Stored records
※ ※ ※

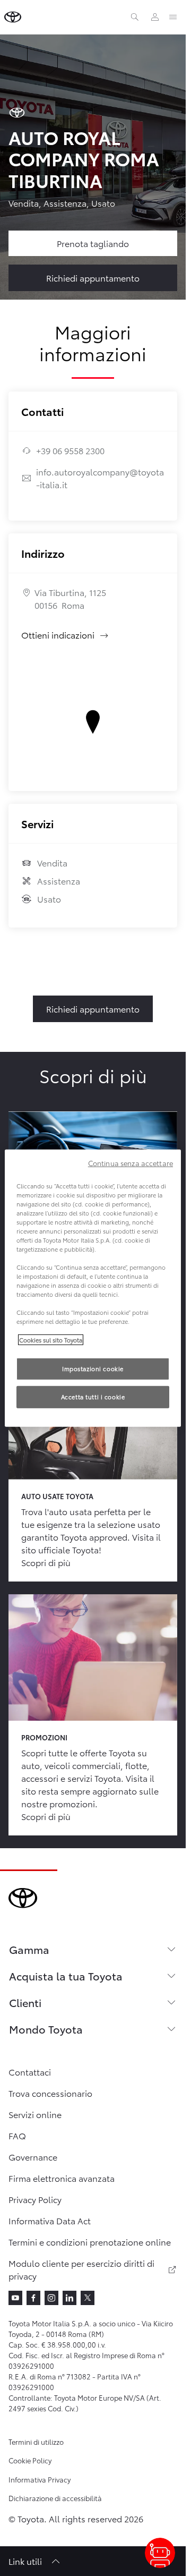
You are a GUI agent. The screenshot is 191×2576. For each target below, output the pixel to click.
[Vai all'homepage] (12, 16)
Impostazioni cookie (93, 1368)
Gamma (29, 1949)
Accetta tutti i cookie (93, 1396)
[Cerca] (134, 17)
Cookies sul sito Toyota (50, 1339)
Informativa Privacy (39, 2479)
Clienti (25, 2002)
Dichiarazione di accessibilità (55, 2498)
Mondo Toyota (46, 2029)
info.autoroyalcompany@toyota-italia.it (100, 477)
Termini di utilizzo (36, 2441)
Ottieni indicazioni (65, 634)
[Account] (155, 17)
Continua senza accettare (130, 1162)
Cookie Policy (29, 2460)
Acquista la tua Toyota (66, 1976)
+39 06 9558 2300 (70, 450)
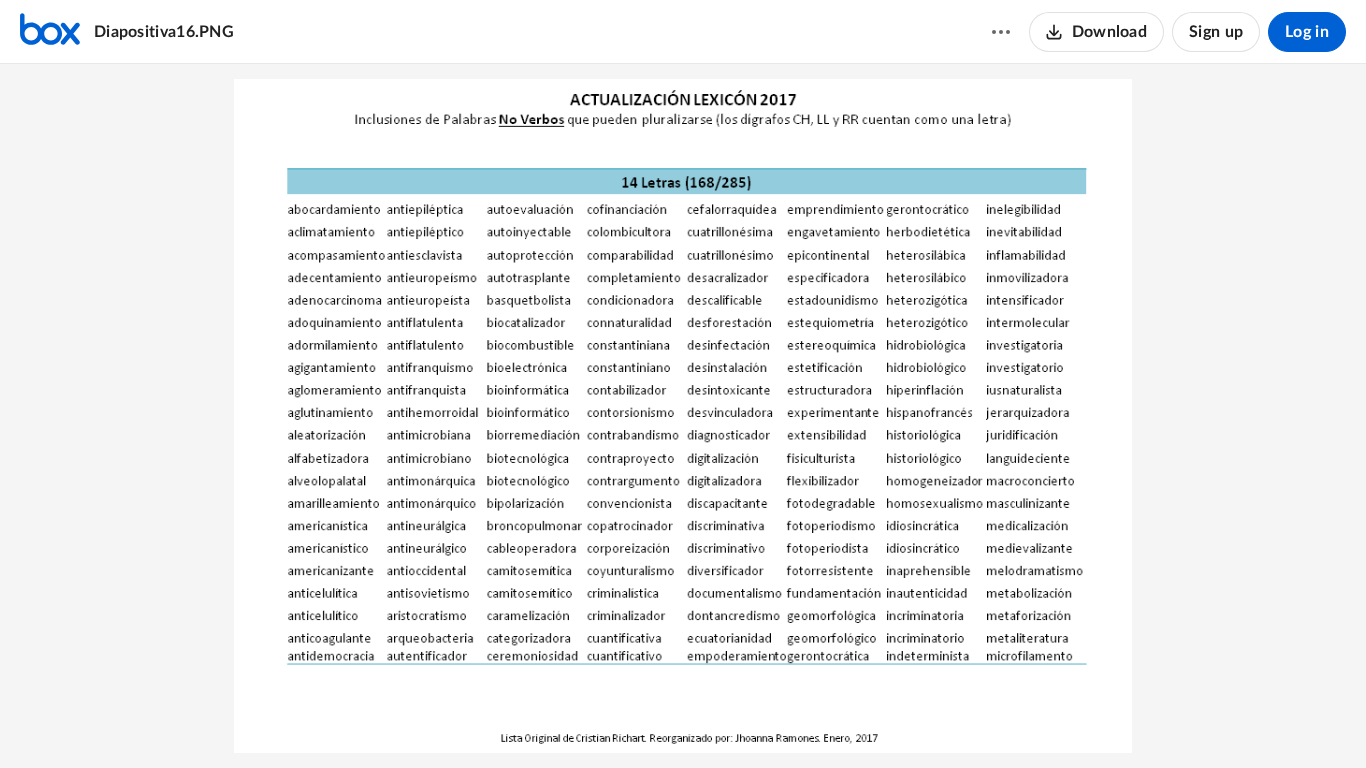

※ ※ ※

Problem -
When you reproduce the data shown above, keep each line exact and omit every picture.

Result for this task -
You are a GUI agent. The screenshot is 191×2576. For each target below, output the pixel to click.
[Vai all'homepage] (12, 16)
Impostazioni cookie (93, 1368)
Gamma (29, 1949)
Accetta tutti i cookie (93, 1396)
[Cerca] (134, 17)
Cookies sul sito Toyota (50, 1339)
Informativa Privacy (39, 2479)
Clienti (25, 2002)
Dichiarazione di accessibilità (55, 2498)
Mondo Toyota (46, 2029)
info.autoroyalcompany@toyota-italia.it (100, 477)
Termini di utilizzo (36, 2441)
Ottieni indicazioni (65, 634)
[Account] (155, 17)
Continua senza accettare (130, 1162)
Cookie Policy (29, 2460)
Acquista la tua Toyota (66, 1976)
+39 06 9558 2300 (70, 450)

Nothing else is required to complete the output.